**Selected excerpt:**
============================================================

In a filing with the federal district court in Washington, federal prosecutors said Bannon’s “last-minute efforts” to appear months after he defied a subpoena from the select committee for testimony and documents are “irrelevant” to whether he refused to comply with House investigators’ demand in the fall of 2021.

“His continued failure to comply with the subpoena’s document demand while claiming he now will testify suggests his actions are little more than an attempt to change the optics of his contempt on the eve of trial, not an actual effort at compliance,” Justice Department lawyers told the court.

They said the circumstances surrounding Bannon’s “eleventh hour” reversal suggest his “sudden wish to testify is not a genuine effort to meet his obligations but a last-ditch attempt to avoid accountability.”

“The defendant’s timing suggests that the only thing that has really changed since he refused to comply with the subpoena in October 2021 is that he is finally about to face the consequences of his decision to default,” the prosecutors told the court.

A lawyer for Bannon, a close ally to former President Donald Trump, told the select committee in a letter Saturday that he is “willing to, indeed prefers, to testify at your public hearing.” Bannon’s lawyer, Robert Costello, wrote that while Trump initially invoked executive privilege over his testimony and documents, the former president decided “it would be in the best interests of the American people to waive executive privilege for” Bannon, clearing the way for him to comply with the select committee’s subpoena. 

Trump sent a letter to Costello and Bannon declaring he would waive executive privilege if Bannon and the committee reached an agreement “on a time and place” for his former chief strategist’s testimony.

Despite Trump’s decision regarding executive privilege, federal prosecutors and the committee have argued Bannon was never shielded by the former president’s claims, as he left the White House, where he served as chief strategist, in 2017, years before the Jan. 6 assault. 

U.S. District Judge Carl Nichols, who is presiding over Bannon’s contempt trial, also rejected his argument that as a former White House official, Bannon did not have an obligation to comply with the select committee’s subpoena when executive privilege has been asserted by the president. Bannon, whose trial is set to begin July 18, had asked Nichols to dismiss the case against him, but the judge declined the request last month.

============================================================

**Required task 1:** From the article on Bannon's contempt case, extract the passage between "Trump sent a" and "chief strategist’s testimony.", inclusive.
**Required task 2:** Determine whether each statement agrees with the article on Bannon's contempt case, giving yes or no with the decisive words quoted: (a) Bannon left the White House in 2017. (b) Judge Nichols granted Bannon's request to dismiss the case. (c) Trump's letter waiving executive privilege was sent to Costello and Bannon.
**Required task 3:** According to the article on Bannon's contempt case, on what date is Bannon's trial set to begin?
The lines that come next are not needed for this work.

**Information shown:**

============================================================

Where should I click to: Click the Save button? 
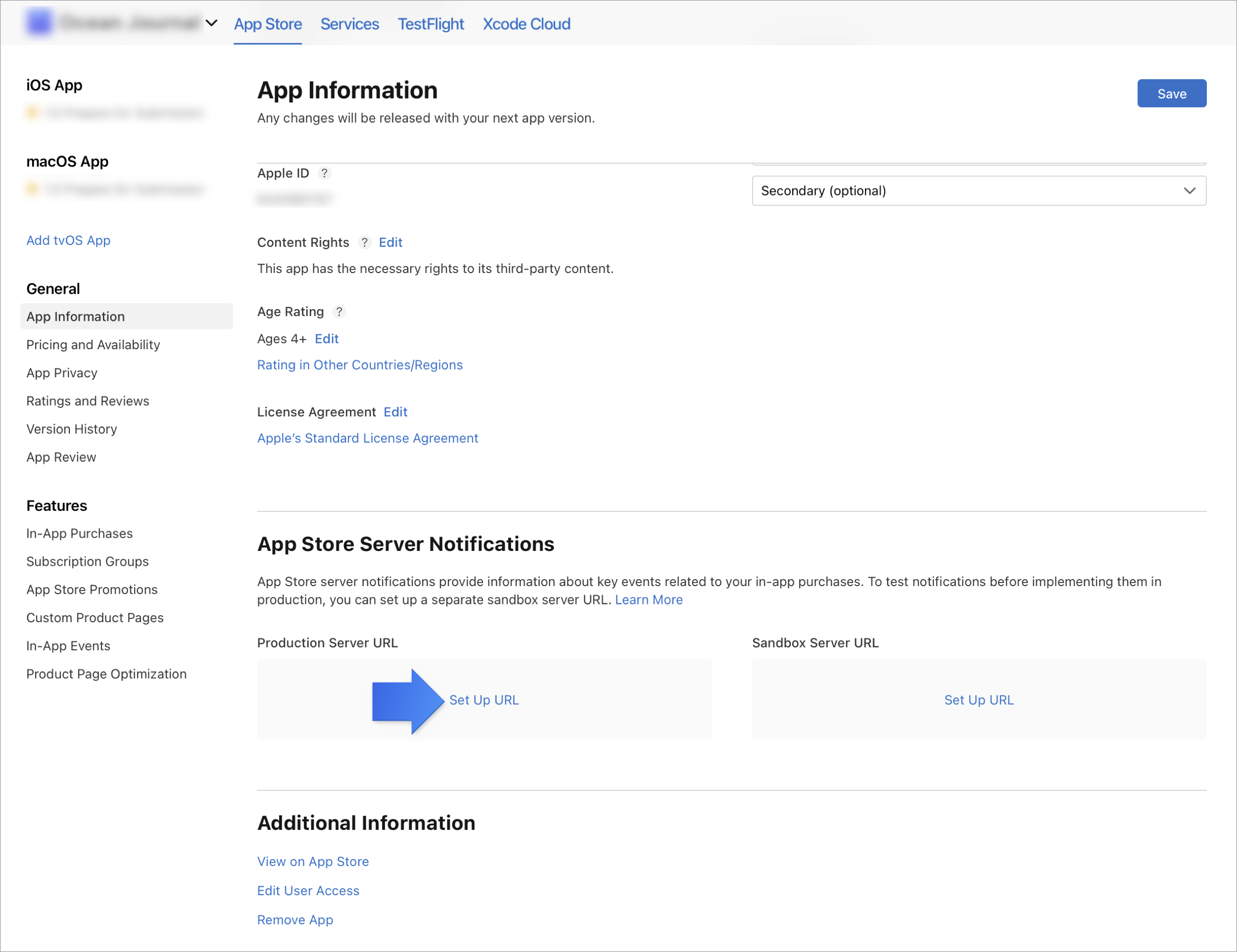(x=1172, y=93)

============================================================

**Correct response 1:**
Trump sent a letter to Costello and Bannon declaring he would waive executive privilege if Bannon and the committee reached an agreement “on a time and place” for his former chief strategist’s testimony.

**Correct response 2:**
(a) Yes: "as he left the White House, where he served as chief strategist, in 2017"
(b) No: "but the judge declined the request last month"
(c) Yes: "Trump sent a letter to Costello and Bannon declaring he would waive executive privilege"

**Correct response 3:** July 18.